Unification of cell-scale metabolic activity with biofilm behavior by integration of advanced flow and reactive-transport modeling and microfluidic experiments

The bacteria Geobacter sulfurreducens (GS) is a promising candidate for broad applications involving bioelectrochemical systems (BES), such as environmental bioremediation and energy production. To date, most GS studies have reported biofilm-scale metrics, which fail to capture the interactions between cells and their local environments via the complex metabolism at the cellular level. Moreover, the dominance of studies considering diffusion-only molecular mass transport models within the biofilm has ignored the role of internal advection though the biofilm in flow BES. Among other things, this incomplete picture of anode-adhered GS biofilms has led to missed opportunities in optimizing the operational parameters for BES. To address these gaps, we have modernized a GS genome-scale metabolic model (GEM) and complemented it with local flow and reactive-transport models (FRTM).

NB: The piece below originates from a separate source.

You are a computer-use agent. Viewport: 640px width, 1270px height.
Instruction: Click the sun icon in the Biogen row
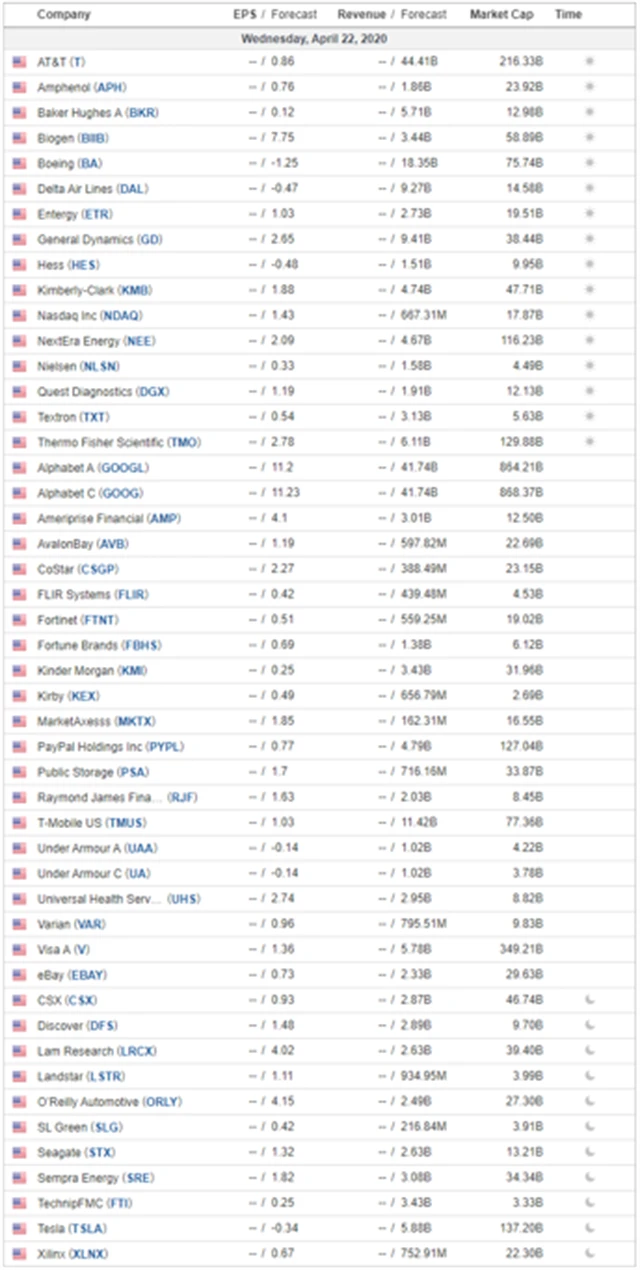click(x=590, y=138)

We tuned certain interactions within the model that were critical to reproducing the experimental results from a pure-culture GS biofilm in a microfluidic bioelectrochemical cell under precisely controlled conditions. The model provided insights into the role of mass transport in determining the spatial availability of nutrient molecules within the biofilm. Thus, we verified that fluid advection within biofilms was significantly more important and complex than previously thought. Coupling these new transport mechanisms to GEM revealed adjustments in intracellular metabolisms based on cellular position within the biofilm. Three findings require immediate dissemination to the BES community: (i) Michaelis-Menten kinetics overestimate acetate conversion in biofilm positions where acetate concentration is high, whereas Coulombic efficiencies should be nearly 10% lower than is assumed by most authors; (ii) unification of the empirically observed flow sensitivity of biofilm-scale kinetic parameters and cell-scale values are finally achieved; and (iii) accounting for advection leads to estimations of diffusion coefficients which are much lower than proposed elsewhere in the literature. In conclusion, in-depth spatiotemporal understanding of mechanisms within GS biofilm across relevant size scales opens the door to new avenues for BES optimization, from fine-scale processes to large-scale applications, including improved techno-economic analyses. ### Competing Interest Statement The authors have declared no competing interest.